Enfant, je cherchais déjà à m’extraire des remous d’une existence constituée de ruptures de toutes sortes (Marin, 2019). Dès lors, je me retrouvai habitée par une soif de (ré)union et un profond besoin de me (re)lier à l’autre. Au fil du temps, il m’apparut – intuitivement et ensuite comme une évidence - que la détérioration de nos relations affectives allait de pair avec la dégradation des écosystèmes (Guattari, 1989). Désireuse de participer à leur restauration, de renouer, je m’intéressai à la nature en élaborant une symbolique du jardin et une esthétique du prendre soin en résonance avec mes préoccupations. C’est à la maîtrise que je décidai de faire de mon besoin primaire d’interrelations humaines, d’être-ensemble ou d’être-avec (Nancy, 2013) mon sujet de recherche-création.

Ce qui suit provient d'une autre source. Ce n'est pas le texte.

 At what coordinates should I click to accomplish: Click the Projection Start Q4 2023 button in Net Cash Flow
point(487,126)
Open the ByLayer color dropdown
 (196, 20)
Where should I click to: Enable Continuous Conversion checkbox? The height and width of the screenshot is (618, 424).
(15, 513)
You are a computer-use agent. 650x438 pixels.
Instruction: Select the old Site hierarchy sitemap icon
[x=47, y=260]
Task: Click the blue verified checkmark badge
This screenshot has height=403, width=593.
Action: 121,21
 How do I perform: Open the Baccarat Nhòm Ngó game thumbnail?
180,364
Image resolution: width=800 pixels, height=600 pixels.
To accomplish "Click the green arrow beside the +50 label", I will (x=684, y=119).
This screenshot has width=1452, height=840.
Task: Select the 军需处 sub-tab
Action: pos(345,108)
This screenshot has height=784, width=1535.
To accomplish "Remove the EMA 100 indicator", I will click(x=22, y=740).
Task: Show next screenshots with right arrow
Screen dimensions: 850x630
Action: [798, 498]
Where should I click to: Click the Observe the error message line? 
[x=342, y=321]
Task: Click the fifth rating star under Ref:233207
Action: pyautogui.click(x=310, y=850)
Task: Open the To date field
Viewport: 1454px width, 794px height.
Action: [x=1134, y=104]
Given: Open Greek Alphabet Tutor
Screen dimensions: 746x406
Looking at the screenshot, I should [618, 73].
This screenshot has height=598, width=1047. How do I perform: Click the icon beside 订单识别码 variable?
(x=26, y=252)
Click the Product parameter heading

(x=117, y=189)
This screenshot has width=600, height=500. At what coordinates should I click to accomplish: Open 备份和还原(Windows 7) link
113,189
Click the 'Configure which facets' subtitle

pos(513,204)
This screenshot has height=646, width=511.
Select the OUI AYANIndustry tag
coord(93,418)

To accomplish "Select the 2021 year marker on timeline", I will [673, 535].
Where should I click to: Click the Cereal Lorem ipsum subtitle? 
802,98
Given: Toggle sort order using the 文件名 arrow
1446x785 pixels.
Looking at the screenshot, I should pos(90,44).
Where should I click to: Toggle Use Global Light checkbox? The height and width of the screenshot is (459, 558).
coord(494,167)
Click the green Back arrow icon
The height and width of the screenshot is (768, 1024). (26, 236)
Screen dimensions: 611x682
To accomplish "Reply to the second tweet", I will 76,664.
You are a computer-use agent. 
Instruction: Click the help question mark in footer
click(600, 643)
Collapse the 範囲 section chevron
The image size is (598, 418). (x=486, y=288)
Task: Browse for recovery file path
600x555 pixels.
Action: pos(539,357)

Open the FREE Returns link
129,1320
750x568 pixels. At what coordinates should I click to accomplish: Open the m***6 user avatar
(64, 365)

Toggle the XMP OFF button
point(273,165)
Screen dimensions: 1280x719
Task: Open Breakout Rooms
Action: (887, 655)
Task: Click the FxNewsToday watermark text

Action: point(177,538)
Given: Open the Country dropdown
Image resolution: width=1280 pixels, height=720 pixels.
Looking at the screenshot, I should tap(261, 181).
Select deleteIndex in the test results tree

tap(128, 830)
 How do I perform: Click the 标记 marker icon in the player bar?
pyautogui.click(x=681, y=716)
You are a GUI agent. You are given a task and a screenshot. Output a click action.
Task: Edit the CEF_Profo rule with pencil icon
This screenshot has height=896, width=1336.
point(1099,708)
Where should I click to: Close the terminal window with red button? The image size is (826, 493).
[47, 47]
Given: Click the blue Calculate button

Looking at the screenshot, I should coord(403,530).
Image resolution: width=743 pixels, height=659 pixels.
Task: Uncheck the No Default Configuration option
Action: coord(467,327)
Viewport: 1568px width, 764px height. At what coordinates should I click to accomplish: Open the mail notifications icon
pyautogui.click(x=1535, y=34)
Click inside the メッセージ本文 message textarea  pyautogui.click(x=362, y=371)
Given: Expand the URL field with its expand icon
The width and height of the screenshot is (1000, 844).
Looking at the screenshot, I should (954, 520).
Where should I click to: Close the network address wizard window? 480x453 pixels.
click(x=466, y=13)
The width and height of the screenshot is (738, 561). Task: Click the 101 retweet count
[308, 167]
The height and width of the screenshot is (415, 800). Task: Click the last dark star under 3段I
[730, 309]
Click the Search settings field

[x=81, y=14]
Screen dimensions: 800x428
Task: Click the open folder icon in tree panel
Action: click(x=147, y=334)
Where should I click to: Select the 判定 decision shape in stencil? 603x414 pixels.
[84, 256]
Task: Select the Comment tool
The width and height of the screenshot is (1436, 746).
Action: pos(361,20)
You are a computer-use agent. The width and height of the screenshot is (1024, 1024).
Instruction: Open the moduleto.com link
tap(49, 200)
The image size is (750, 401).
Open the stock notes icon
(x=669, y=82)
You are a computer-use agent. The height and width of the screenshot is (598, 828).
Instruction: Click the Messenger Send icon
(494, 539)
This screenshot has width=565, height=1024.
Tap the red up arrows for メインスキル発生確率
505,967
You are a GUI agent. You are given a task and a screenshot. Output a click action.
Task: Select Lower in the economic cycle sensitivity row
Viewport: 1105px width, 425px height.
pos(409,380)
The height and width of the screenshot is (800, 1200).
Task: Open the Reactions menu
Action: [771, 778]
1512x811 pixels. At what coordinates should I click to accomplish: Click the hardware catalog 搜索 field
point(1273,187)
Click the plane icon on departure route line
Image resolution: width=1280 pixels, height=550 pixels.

Dans le but de me consacrer à l’expérience de l’être-ensemble, je n’hésitai pas à me déraciner et à m’immerger dans un nouveau milieu de vie. Le processus d’adaptation déclencha un enchaînement de déliances et de reliances (Bolle de Bal, 2003) jusque-là inexplorées et auxquelles je m’abandonnai. Mon corps, les objets de ma pratique et le cours de mon existence en furent affectés. Les émotions brutes engendrées, je les passai par les filtres de la picturalité et de l’autofiction. À travers elles, j’arrivai à produire du sens, un gaz invisible avec lequel je m’oxygénai. Et à l’intérieur de ma cellule-atelier, tandis qu’un écosystème habitable composé d’images peintes, de fragments de carnet littéraire et de modules exploratoires prenait forme, je glissais moi-aussi dans la transformation.
Bibliographie :
Bolle de Bal, M. (2003). Reliance, déliance, liance : émergence de trois notions sociologiques. Sociétés, no. 80.
Guattari, F. (1989). Les trois écologies. Éditions Galilée.
Marin, C. (2019). Rupture (s) : comment les ruptures nous transforment. Éditions de L’Observatoire.
Nancy, J-L. (2013). Être singulier pluriel. Éditions Galilée.